What the task requires
Reproduce the part of the Safeco v. Allen court record from "Safeco Ins. Co." to "is made governs." word for word.

Provided text
::::::::::
Safeco Ins. Co. of America v. Allen, 77910
Decision Date | 11 July 1997 |
Docket Number | No. 77910,77910 |
Citation | 262 Kan. 811,941 P.2d 1365 |
Parties | SAFECO INSURANCE COMPANY OF AMERICA, Appellant, v. Terry V. ALLEN, Lou Accurso, and Robert Schroeder, Appellees. |
Court | Kansas Supreme Court |
Syllabus by the Court
1. In interpreting an insurance contract where there is a conflict of laws, Kansas follows the lex loci rule, and the law of the state where the contract is made governs.
2. In an action by an insurer seeking to recover for payments made under a Missouri insurance policy for medical expenses incurred by its insured as a result of an automobile accident in Kansas, the record is examined, and it is held: The district court did not err in determining that Missouri law applies and, under the terms of the Missouri insurance policy, the payment of first-party medical expenses is not subject to subrogation by the insurer.
Paul Hasty, Jr., of Wallace, Saunders, Austin, Brown and Enochs, Chartered, Overland Park, argued the cause, and Chad K. Gillam, of the same firm, was with him on the briefs, for appellant.
Charles H. McKenzie, of The Accurso Law Firm, P.C., of Kansas City, MO, argued the cause, and Frederick J. Ernst, of the same firm, was with him on the brief, for appellees.
::::::::::
Record extracts
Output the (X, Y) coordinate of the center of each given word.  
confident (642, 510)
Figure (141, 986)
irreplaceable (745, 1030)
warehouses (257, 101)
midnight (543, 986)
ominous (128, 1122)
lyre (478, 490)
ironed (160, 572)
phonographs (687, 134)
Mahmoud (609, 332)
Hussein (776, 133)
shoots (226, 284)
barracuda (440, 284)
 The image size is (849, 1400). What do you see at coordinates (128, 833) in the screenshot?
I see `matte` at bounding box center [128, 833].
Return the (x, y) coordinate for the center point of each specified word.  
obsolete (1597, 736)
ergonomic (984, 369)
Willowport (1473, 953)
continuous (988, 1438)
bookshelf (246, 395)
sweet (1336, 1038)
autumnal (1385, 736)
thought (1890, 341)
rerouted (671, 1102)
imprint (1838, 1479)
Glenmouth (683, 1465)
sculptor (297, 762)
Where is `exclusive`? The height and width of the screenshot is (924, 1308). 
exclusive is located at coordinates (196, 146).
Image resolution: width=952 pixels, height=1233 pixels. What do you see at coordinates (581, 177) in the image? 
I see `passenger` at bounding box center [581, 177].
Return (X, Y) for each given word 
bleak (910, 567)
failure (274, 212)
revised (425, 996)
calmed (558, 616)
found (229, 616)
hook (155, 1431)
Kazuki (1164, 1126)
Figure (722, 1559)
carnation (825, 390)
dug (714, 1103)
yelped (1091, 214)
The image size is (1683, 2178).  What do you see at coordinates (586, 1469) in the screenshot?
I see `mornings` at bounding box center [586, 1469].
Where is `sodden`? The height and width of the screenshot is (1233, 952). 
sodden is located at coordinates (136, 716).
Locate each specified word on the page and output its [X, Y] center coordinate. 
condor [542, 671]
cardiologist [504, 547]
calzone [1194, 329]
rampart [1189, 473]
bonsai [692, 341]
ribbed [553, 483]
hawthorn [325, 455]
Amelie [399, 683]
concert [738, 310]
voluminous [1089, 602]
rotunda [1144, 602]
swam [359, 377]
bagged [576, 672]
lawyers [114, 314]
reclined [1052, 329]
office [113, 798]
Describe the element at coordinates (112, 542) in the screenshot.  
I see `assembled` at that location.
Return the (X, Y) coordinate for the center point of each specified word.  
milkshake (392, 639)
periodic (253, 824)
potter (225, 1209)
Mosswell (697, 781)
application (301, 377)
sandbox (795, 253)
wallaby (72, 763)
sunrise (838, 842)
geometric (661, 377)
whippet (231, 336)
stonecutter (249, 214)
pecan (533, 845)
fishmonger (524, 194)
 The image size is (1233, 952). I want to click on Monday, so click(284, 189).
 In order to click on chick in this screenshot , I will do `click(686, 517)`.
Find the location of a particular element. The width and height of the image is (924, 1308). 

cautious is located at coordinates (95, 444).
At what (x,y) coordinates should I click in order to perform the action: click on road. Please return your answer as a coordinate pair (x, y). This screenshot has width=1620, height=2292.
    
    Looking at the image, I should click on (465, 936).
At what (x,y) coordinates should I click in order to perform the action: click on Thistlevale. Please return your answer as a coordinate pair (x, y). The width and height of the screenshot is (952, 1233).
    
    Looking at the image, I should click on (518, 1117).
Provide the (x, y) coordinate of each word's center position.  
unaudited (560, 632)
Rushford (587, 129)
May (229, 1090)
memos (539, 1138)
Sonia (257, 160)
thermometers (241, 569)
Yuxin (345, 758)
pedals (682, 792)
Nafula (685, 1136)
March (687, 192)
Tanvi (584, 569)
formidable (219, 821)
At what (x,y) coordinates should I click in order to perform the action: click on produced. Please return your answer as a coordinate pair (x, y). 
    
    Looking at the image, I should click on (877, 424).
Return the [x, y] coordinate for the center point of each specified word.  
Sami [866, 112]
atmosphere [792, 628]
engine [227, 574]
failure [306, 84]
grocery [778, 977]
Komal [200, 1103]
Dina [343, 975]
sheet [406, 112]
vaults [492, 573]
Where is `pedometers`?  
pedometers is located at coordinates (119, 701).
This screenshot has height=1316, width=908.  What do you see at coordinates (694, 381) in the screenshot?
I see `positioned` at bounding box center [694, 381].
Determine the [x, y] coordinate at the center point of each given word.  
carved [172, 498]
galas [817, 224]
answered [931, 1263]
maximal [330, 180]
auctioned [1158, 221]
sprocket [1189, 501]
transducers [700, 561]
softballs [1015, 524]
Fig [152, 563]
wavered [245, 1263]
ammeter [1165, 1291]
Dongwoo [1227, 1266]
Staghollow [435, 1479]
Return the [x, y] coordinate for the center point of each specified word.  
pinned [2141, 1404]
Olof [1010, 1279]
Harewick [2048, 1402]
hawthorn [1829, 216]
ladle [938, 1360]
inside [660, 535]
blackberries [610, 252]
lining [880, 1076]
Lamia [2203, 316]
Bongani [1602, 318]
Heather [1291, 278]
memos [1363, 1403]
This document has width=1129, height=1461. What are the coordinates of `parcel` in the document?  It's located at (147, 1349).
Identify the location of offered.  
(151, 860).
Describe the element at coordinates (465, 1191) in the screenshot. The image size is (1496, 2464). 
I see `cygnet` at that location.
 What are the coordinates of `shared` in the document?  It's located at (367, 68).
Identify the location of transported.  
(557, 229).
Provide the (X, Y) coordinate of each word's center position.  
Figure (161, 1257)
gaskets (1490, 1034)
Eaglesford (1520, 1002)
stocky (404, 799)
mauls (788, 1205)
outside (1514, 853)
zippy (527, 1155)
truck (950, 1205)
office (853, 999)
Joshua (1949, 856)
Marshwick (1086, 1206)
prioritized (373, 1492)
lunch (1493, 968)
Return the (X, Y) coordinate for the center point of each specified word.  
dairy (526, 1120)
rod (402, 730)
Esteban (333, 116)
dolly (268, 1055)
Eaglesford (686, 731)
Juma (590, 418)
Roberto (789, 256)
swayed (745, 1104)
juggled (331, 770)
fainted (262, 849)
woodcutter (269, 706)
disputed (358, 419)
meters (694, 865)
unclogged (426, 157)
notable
::::::::::
Reply to the exercise
Safeco Ins. Co. of America v. Allen, 77910
Decision Date | 11 July 1997 |
Docket Number | No. 77910,77910 |
Citation | 262 Kan. 811,941 P.2d 1365 |
Parties | SAFECO INSURANCE COMPANY OF AMERICA, Appellant, v. Terry V. ALLEN, Lou Accurso, and Robert Schroeder, Appellees. |
Court | Kansas Supreme Court |
Syllabus by the Court
1. In interpreting an insurance contract where there is a conflict of laws, Kansas follows the lex loci rule, and the law of the state where the contract is made governs.